[Opening Material provided section]

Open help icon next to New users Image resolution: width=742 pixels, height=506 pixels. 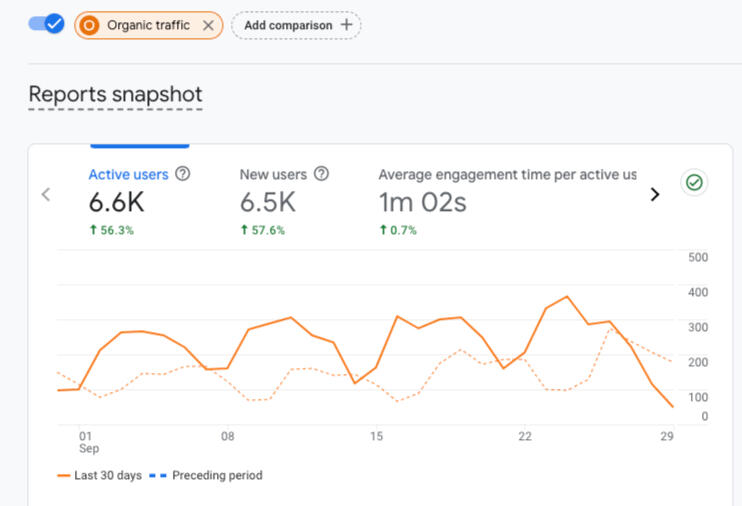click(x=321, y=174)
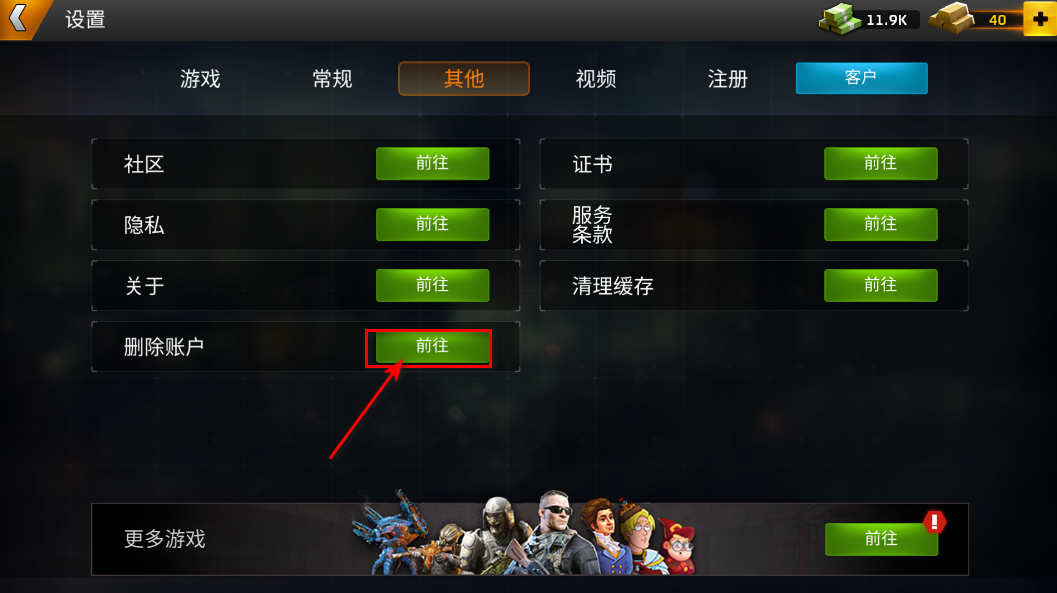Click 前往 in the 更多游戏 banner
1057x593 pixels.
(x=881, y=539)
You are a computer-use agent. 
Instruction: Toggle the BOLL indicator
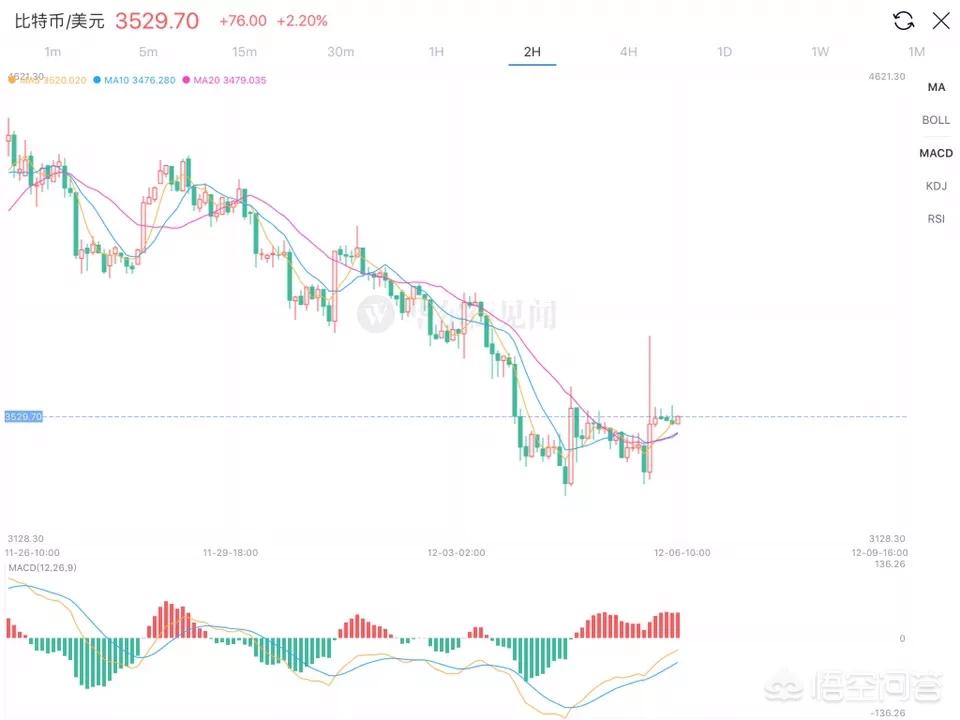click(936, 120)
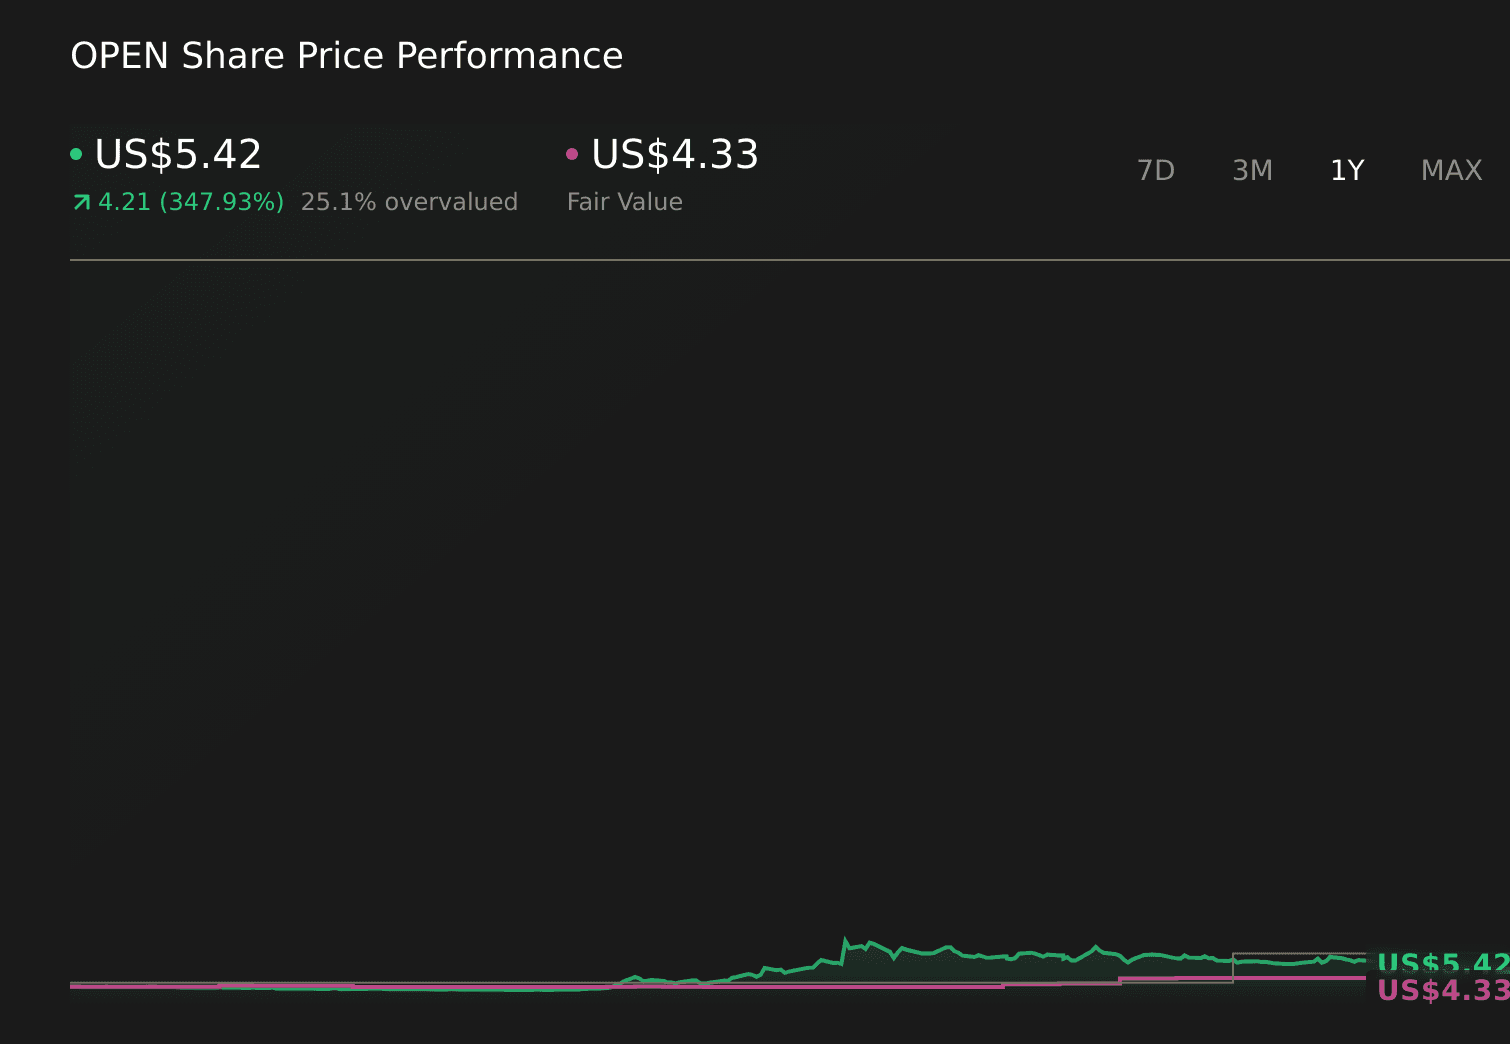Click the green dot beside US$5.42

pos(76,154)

[Closing Material provided section]

[What you need to do] Give back an exact copy of only the lines from the one with "You are a computer-use agent." through the final line of the material, both included. Pictures do not belong in it.

[Final answer]
You are a computer-use agent. 
Instruction: Toggle the BOLL indicator
click(936, 120)
Click the green dot beside US$5.42

pos(76,154)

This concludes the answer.